From the documentation, it appears that the feval() function will automatically cast my input arrays to the correct type, however, I have also tried individually transforming each input/output array to float using single(), but I get a similar error.

Here is the format:

__global__ void SegForceNBodyCUDA(double const *SoA,
                    double const a, double const MU, double const NU,
                    int const S,
                    double *f0x, double *f0y, double *f0z,
                    double *f1x, double *f1y, double *f1z);

or

__global__ void SegForceNBodyCUDA(float const *SoA,
                    float const a, float const MU, float const NU,
                    int const S,
                    float *f0x, float *f0y, float *f0z,
                    float *f1x, float *f1y, float *f1z);

Both .cu files compile correctly without errors/warnings.

Please advise.

Thank you,

Francesco

5 Commenti
Mostra 3 commenti meno recenti Nascondi 3 commenti meno recenti

Francesco il 19 Set 2013

Modificato: Francesco il 19 Set 2013

Apri in MATLAB Online

For the original double precision code I use:

kern = parallel.gpu.CUDAKernel('SegForceNBodyCUDAOpt2.ptx', 'SegForceNBodyCUDAOpt2.cu'); kern.ThreadBlockSize = 256; kern.GridSize = ceil(S/256);

    [f0x, f0y, f0z, f1x, f1y, f1z] = feval(kern,SoA,...
                                       a,MU,NU,...
                                       S,...
                                       f0x_temp, f0y_temp, f0z_temp,...
                                       f1x_temp, f1y_temp, f1z_temp);

For the single precision I do:

    kern = parallel.gpu.CUDAKernel('SegForceNBodyCUDASingle.ptx', 'SegForceNBodyCUDASingle.cu');
    kern.ThreadBlockSize = 256;
    kern.GridSize = ceil(S/256);
       [f0x, f0y, f0z, f1x, f1y, f1z] = feval(kern,single(SoA),...
                                       single(a),single(MU),single(NU),...
                                       S,...
                                       single(f0x_temp), single(f0y_temp), single(f0z_temp),...
                                       single(f1x_temp), single(f1y_temp), single(f1z_temp));

f0x_temp and similar are created before using zeros(S,1);

Ben Tordoff il 20 Set 2013

Casting is unlikely to be the issue here - you see the error even when you have forced the types to be correct. CUDA_ERROR_UNKNOWN usually means that the card has crashed, and I've previously seen this when there is a bad memory access (e.g. off the end of an array, or an invalid pointer etc.).

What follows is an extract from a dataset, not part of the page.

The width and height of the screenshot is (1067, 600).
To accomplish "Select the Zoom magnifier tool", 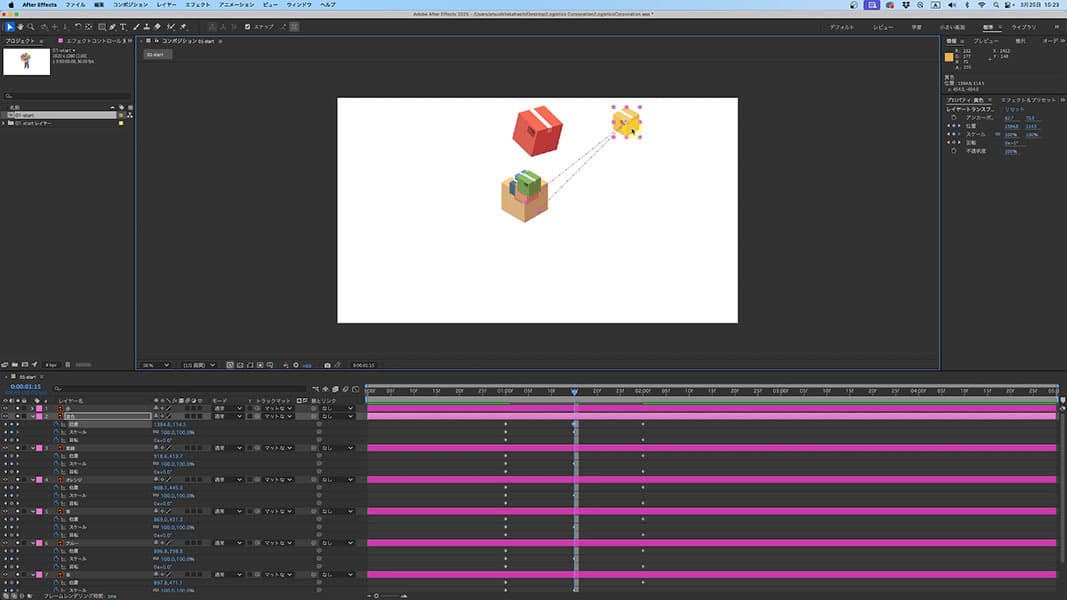I will pos(32,27).
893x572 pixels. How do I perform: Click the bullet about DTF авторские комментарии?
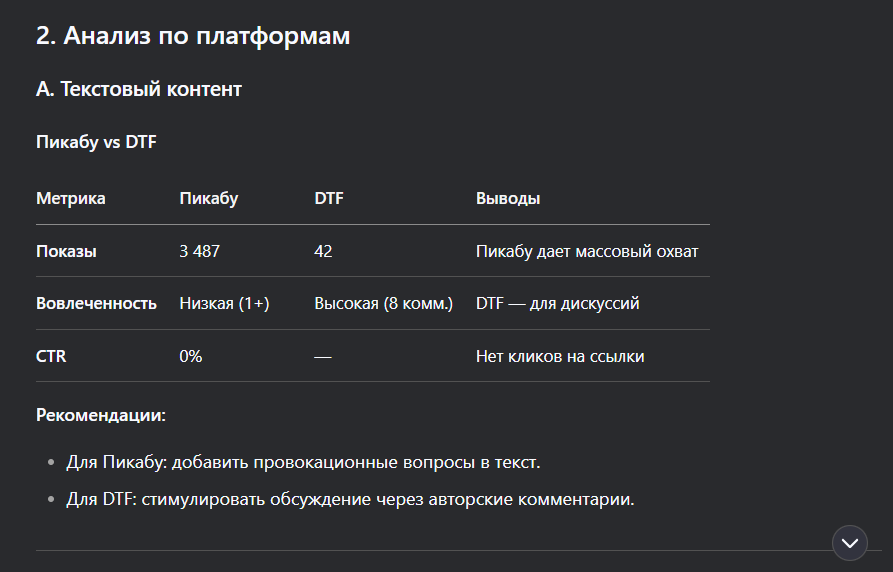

Unfortunately that means that the problem may be somewhere in your kernel or in the way the output arrays are being handled in CUDAKernel. Without your code it's hard to identify which of those two it might be. If you could supply a minimal example that is sufficient to demonstrate the problem, I might be able to help work out where the problem lies. You can send it to me directly if you can't (or don't want to) post it here.

Finally, about the casting: if the input is plain MATLAB data, it is cast to the correct type and copied to the GPU. If the input is already on the GPU (i.e. it is a gpuArray), the type and complexity must exactly match and a specific error is thrown if they do not. Since you do not see this error, your inputs are being cast for you.

Cheers

Ben

Francesco il 20 Set 2013

Hi Ben,

Thank you for your reply.

The fact is that I've directly modified the original double precision code by simply declaring variables as "float" instead of "double". I haven't made any changes in the algorithm. I don't allocate any memory within the kernel file, so I am not sure why it crashes.

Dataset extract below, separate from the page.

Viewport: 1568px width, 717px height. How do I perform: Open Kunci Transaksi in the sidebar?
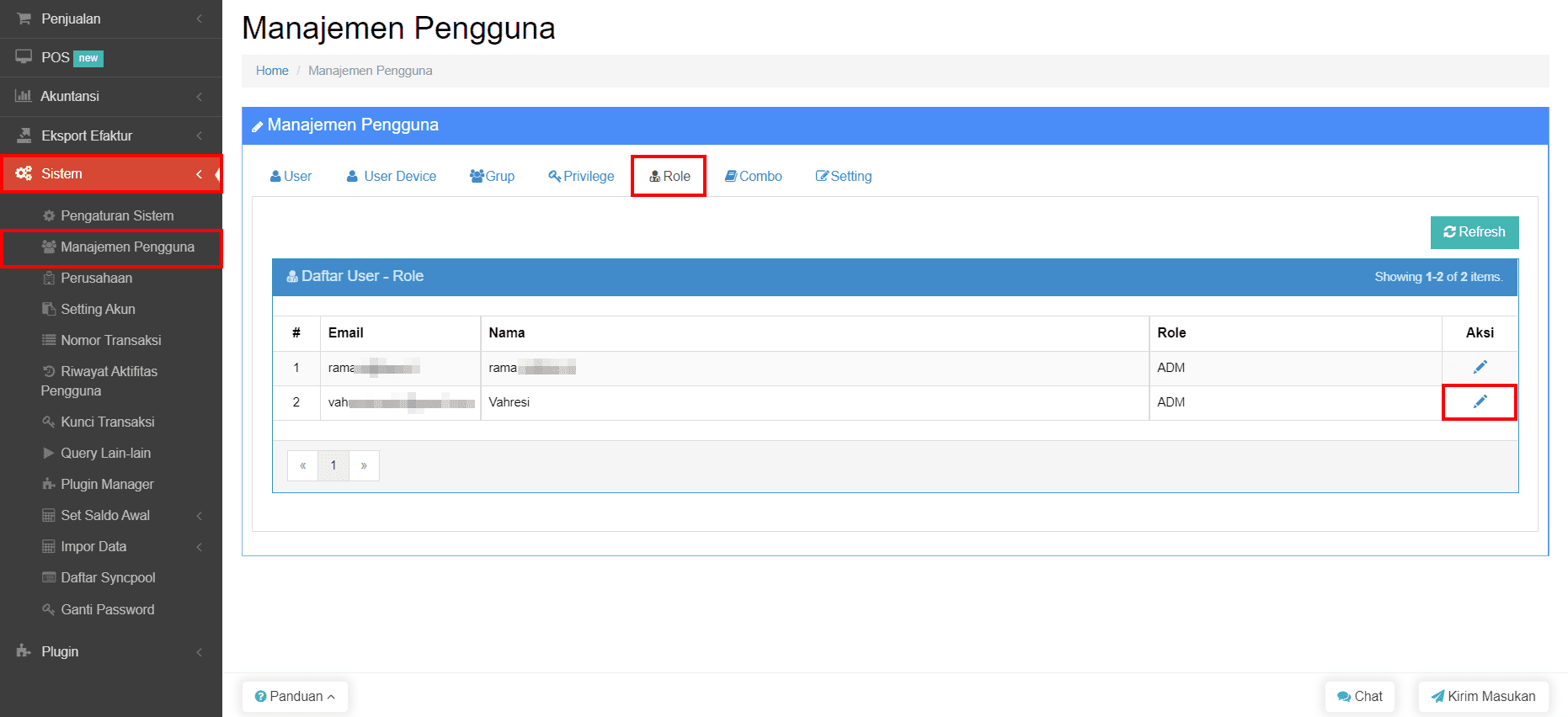[x=107, y=422]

The file is rather long, about 1000 lines of code, separated into several functions, so it's difficult for me to whittle it down to a minimal working example.

I can send it to you and see if you can reproduce the mistake, and in the meantime also look for the error myself.

Thank you,

Kind Regards,

Francesco

Accedi per commentare.

Accedi per rispondere a questa domanda.

Follow Question

Answer 1

Ben Tordoff il 25 Set 2013

Apri in MATLAB Online

1 voto

Thanks for sending the code.

I’ve done some initial investigation and it looks like you have an illegal memory access somewhere. Here is what cuda-memcheck reports:

Running CUDA Single Precision, Optimised...
warning: Cuda API error detected: cuModuleGetGlobal_v2 returned (0x1f4)
warning: Cuda API error detected: cuModuleGetGlobal_v2 returned (0x1f4)
[Launch of CUDA Kernel 102 (SegForceNBodyCUDA<<<(4,1,1),(256,1,1)>>>) on Device 0]
Memcheck detected an illegal access to address (@local)0xfff830
Program received signal CUDA_EXCEPTION_1, Lane Illegal Address.
[Switching focus to CUDA kernel 102, grid 103, block (0,0,0), thread (5,0,0), device 0, sm 12, warp 2, lane 5]
0x0000000010052d98 in SegForceNBodyCUDA(float const*, float, float, float, int, float*, float*, float*, float*, float*, float*) ()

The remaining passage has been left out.